British Study Shows That Arthritis And Blood Cancer Patients Who Are On The Drug Rituximab Will Have Impaired Antibody Response To COVID Vaccines
Source: COVID-19 Vaccines-Rituximab Jan 30, 2022 2 years, 9 months, 3 weeks, 2 days, 3 hours, 35 minutes ago
COVID-19 Vaccines-Rituximab: A new study conducted by researchers from the University of Birmingham-UK, University Hospital Birmingham NHS Foundation Trust-UK, The Royal Wolverhampton NHS Trust-UK and the Worcestershire Acute NHS Trust has found that arthritis and blood cancer patients who are on the drug rituximab will have impaired antibody response to all current COVID-19 vaccines.
It was found that most blood cancer and arthritis patients have a significantly reduced antibody response to double COVID-19 vaccination in the first six months of being treated with a widely used drug called rituximab.
B-cell-depleting agents like rituximab are among the most commonly used drugs to treat haemato-oncological and autoimmune diseases. These drugs rapidly induce a state of peripheral B-cell aplasia with the potential to interfere with nascent vaccine responses, particularly to novel antigens.

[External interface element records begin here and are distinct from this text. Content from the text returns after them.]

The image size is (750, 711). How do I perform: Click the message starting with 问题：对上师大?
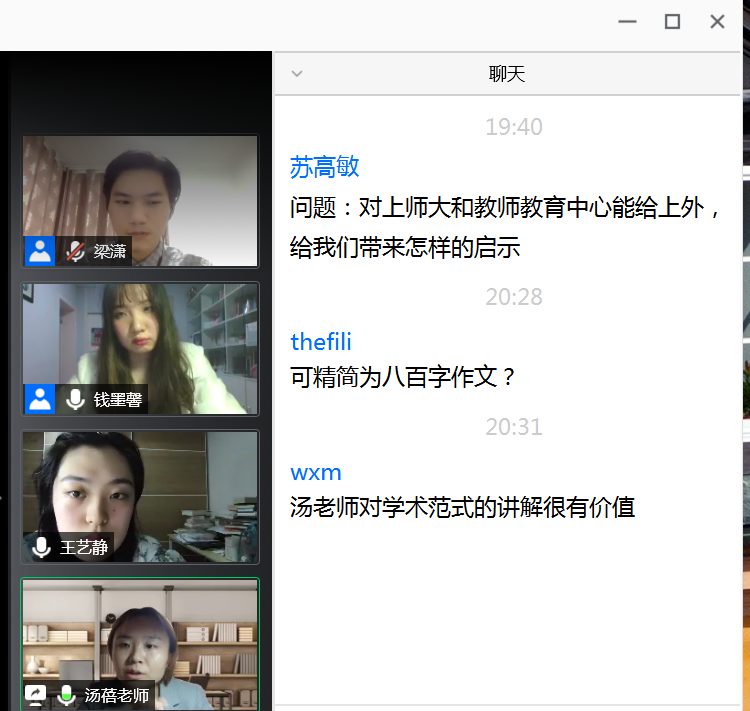[x=506, y=227]
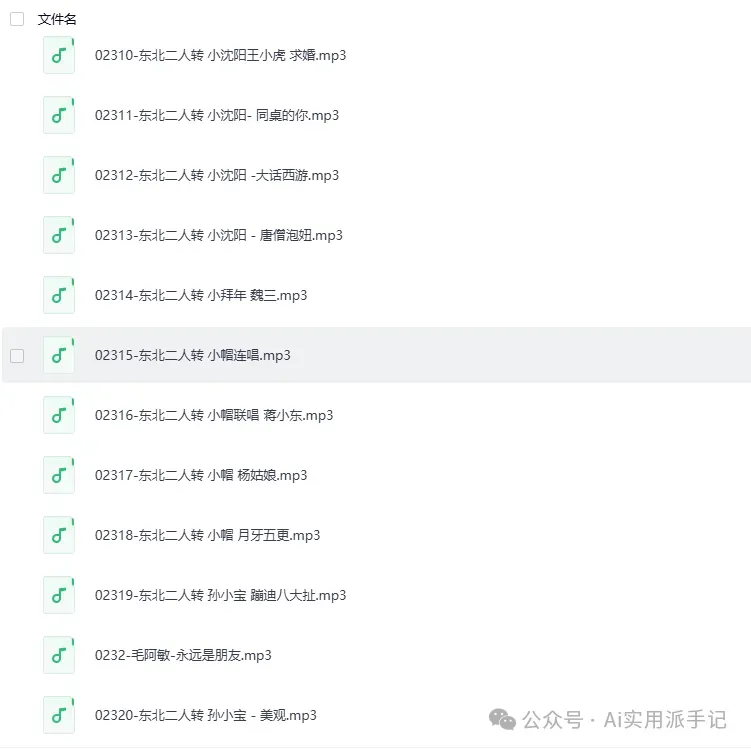This screenshot has height=750, width=751.
Task: Click the 文件名 column header
Action: (57, 19)
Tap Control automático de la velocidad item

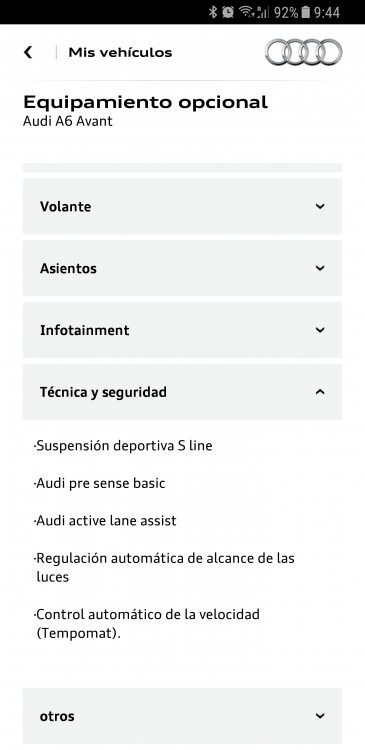147,624
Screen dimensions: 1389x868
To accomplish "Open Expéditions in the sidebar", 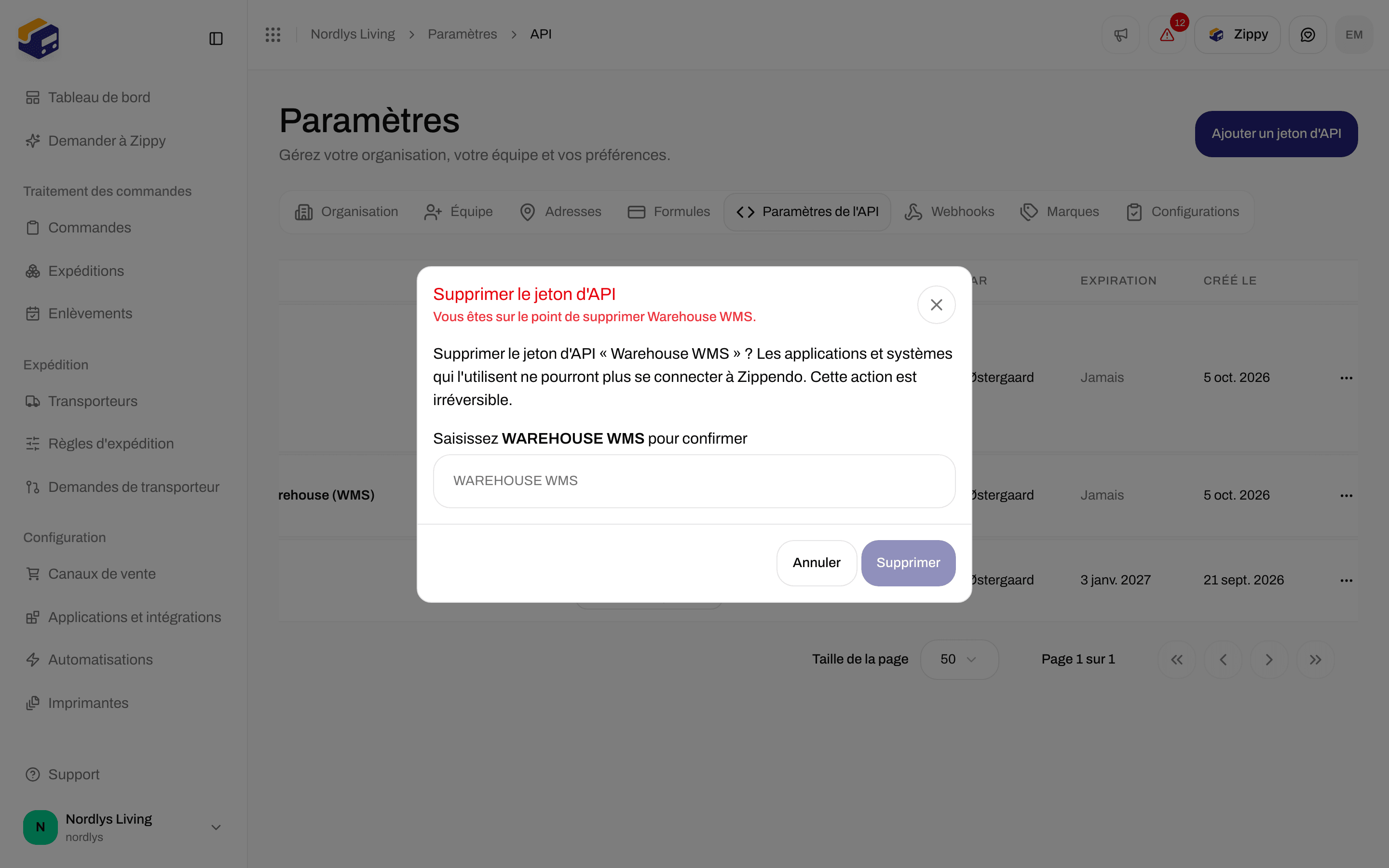I will [x=86, y=271].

The study team examined the relationship between B-cell reconstitution and SARS-CoV-2 vaccine responses in two cohorts of patients previously exposed to B-cell-depleting agents: a cohort of patients treated for hematological B-cell malignancy and another treated for rheumatological disease.
The
COVID-19 Vaccines-Rituximab study found that B-cell depletion severely impairs vaccine responsiveness in the first 6 months after administration: SARS-CoV-2 antibody seroprevalence was 42.2% and 33.3% in the haemato-oncological patients and rheumatology patients, respectively and 22.7% in patients vaccinated while actively receiving anti-lymphoma chemotherapy. After the first 6 months, vaccine responsiveness significantly improved during early B-cell reconstitution; however, the kinetics of reconstitution was significantly faster in haemato-oncology patients.
The AstraZeneca ChAdOx1 nCoV-19 vaccine and the Pfizer BioNTech 162b vaccine induced equivalent vaccine responses; however, shorter intervals between vaccine doses (<1 m) improved the magnitude of the antibody response in haemato-oncology patients. In a subgroup of haemato-oncology patients, with historic exposure to B-cell-depleting agents (>36 m previously), vaccine non-responsiveness was independent of peripheral B-cell reconstitution.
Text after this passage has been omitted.